By Hannah Binns
DNA tests on waste dumped in the countryside could help track down illegal fly-tippers.
Birmingham City Council will be the first to try out new DNA testing techniques on personal items such as clothing and mattresses, in an attempt to catch fly-tippers and cut down on its annual £800,000 clean-up bill.
A similar technique has been successfully used by Barking and Dagenham Council to catch dog owners who fail to pick up after their pets.
Tom Quigley, head of Birmingham’s waste enforcement unit said he was optimistic about the scheme.
He told the Times: “We have to prove beyond any reasonable doubt who is responsible”.
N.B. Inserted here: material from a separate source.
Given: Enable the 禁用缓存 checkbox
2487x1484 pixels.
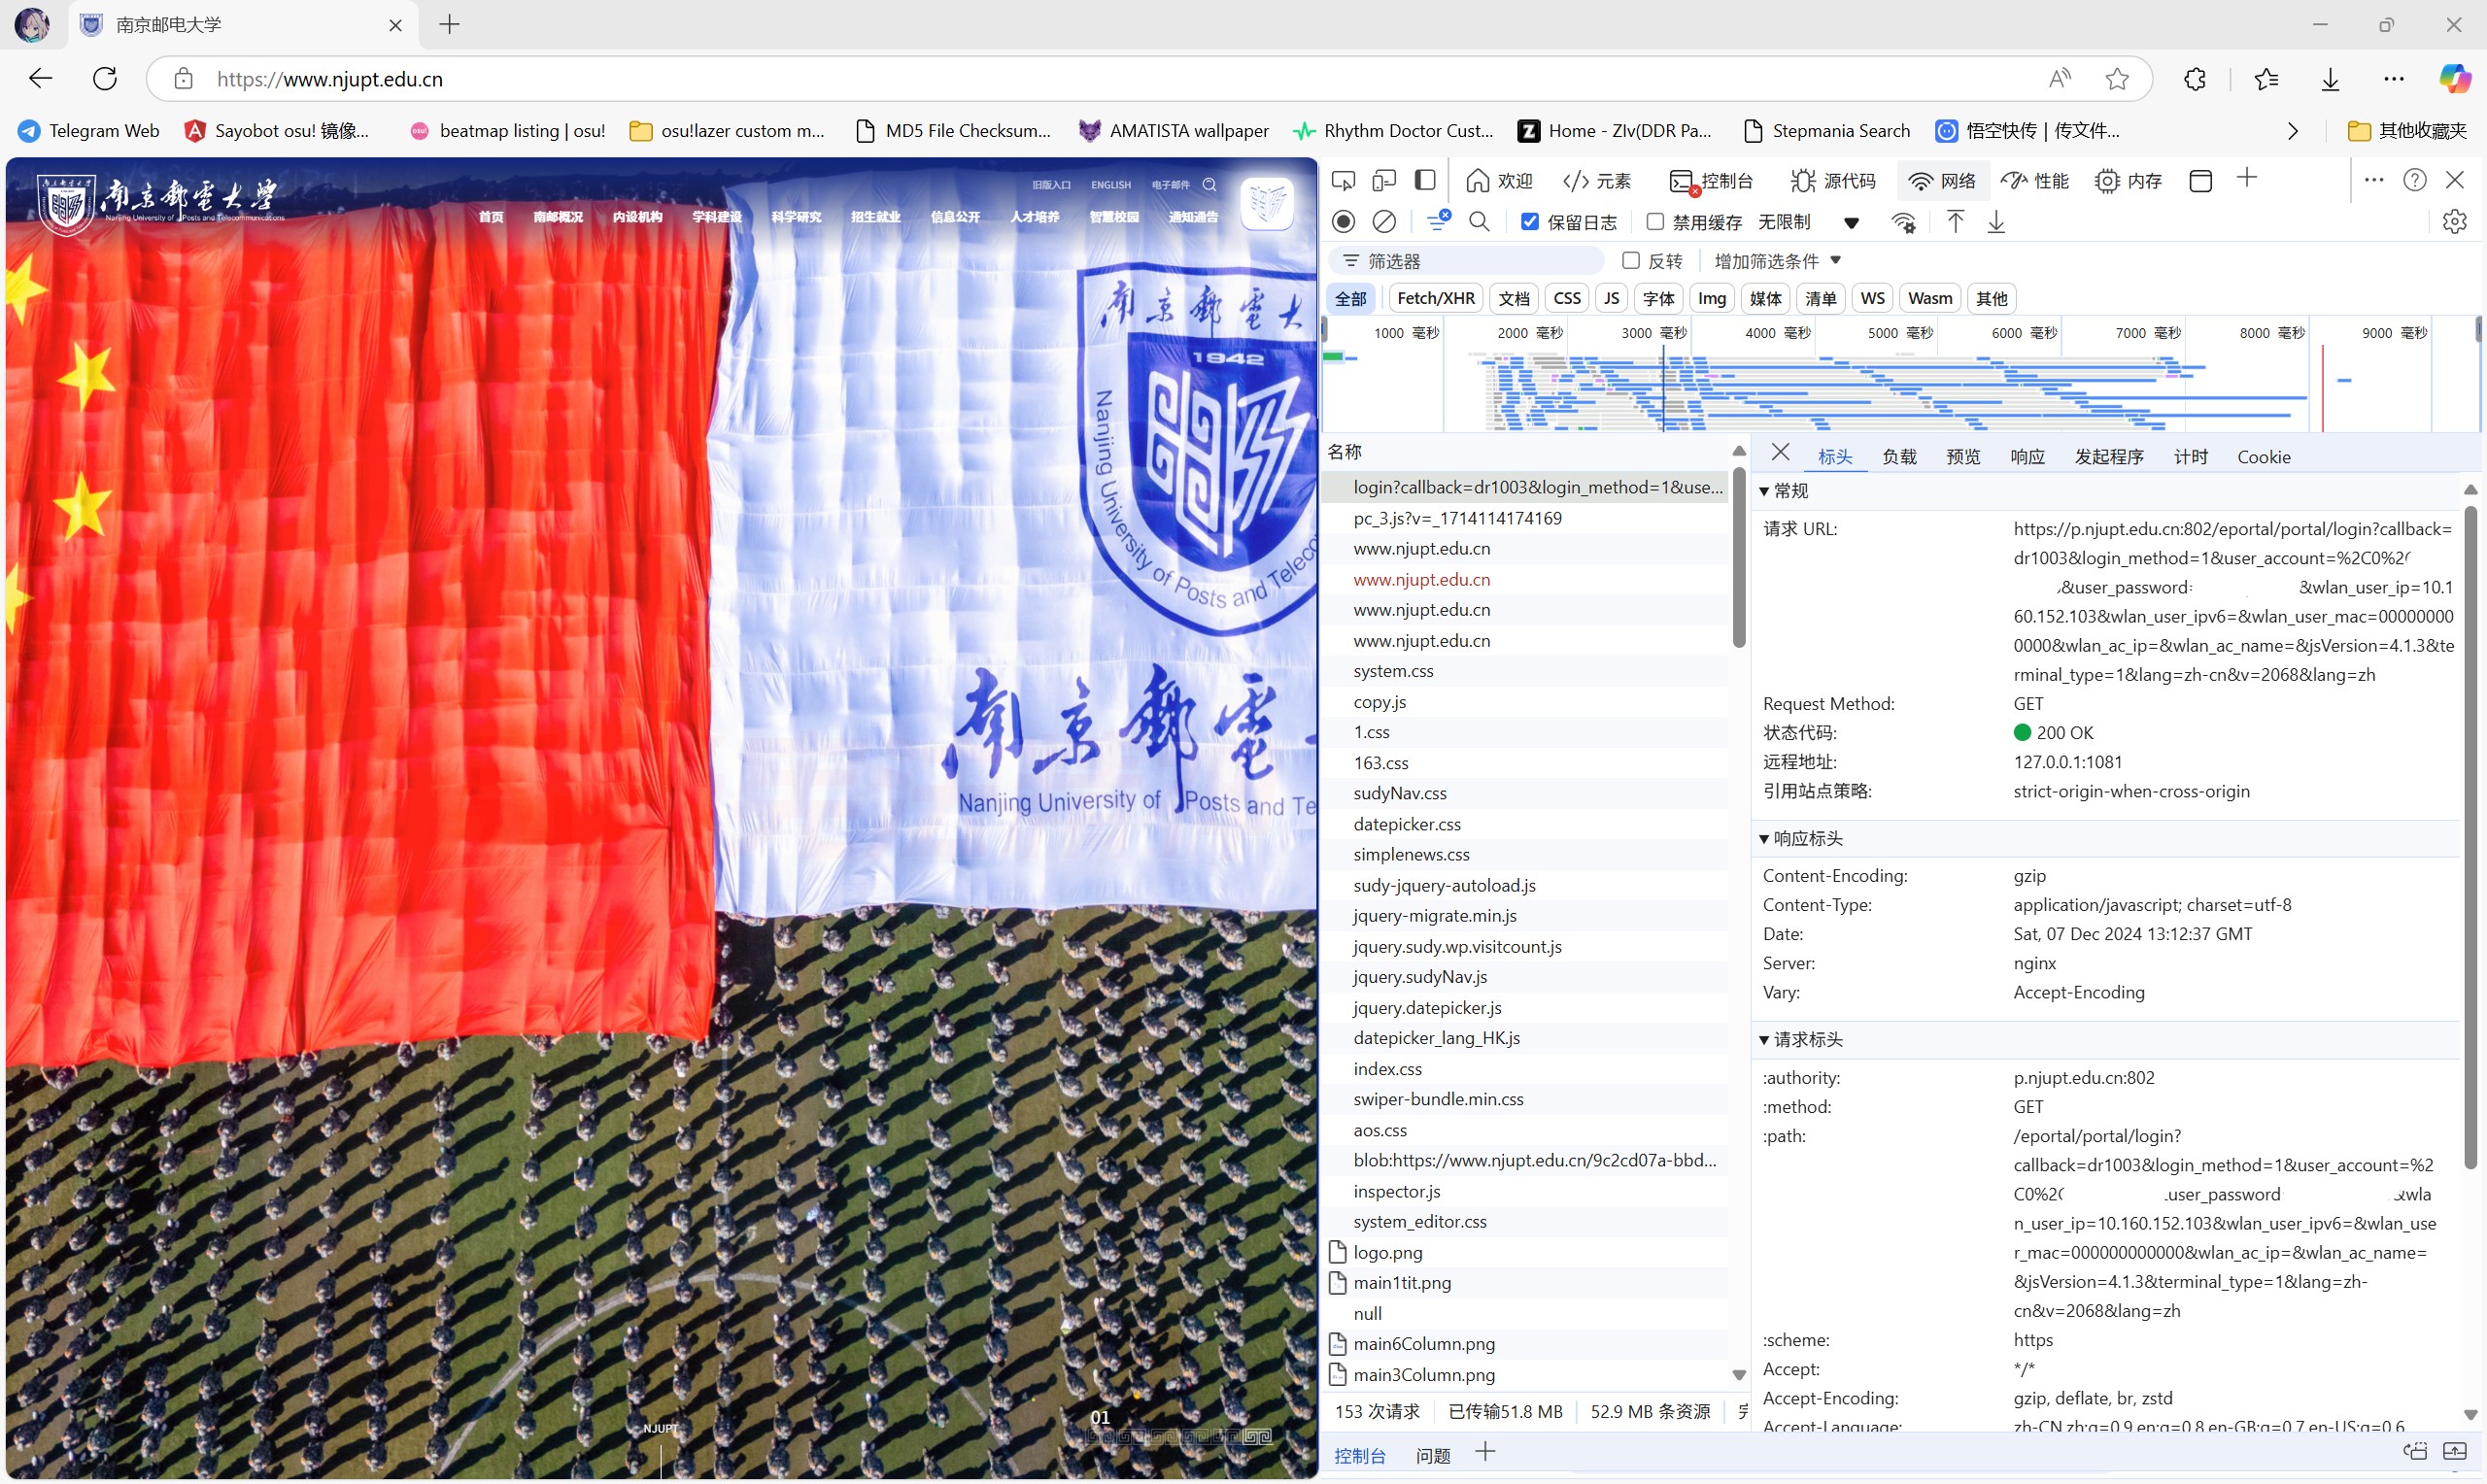Looking at the screenshot, I should (x=1655, y=222).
2014/2015 saw a rise of incidents by 5.6 per cent, with a reported 900,000 cases nationwide, two-thirds of which involved household waste such as mattresses and fridges.
Commonly dumped on country lanes, footpaths and bridleways, it is almost impossible to catch culprits, with less than a third of cases resulting in conviction.
If caught, fly-tippers face unlimited fines alongside a possible jail sentence of five years.
However, DNA experts remain sceptical about the roll-out of such initiatives.
Jim Thompson, manager of LGC Group, which specialises in DNA testing, suggested many items may have more than one person’s DNA on them, making it ‘very difficult’ to identify the culprit.
He also highlighted the fact the UK’s DNA database was limited.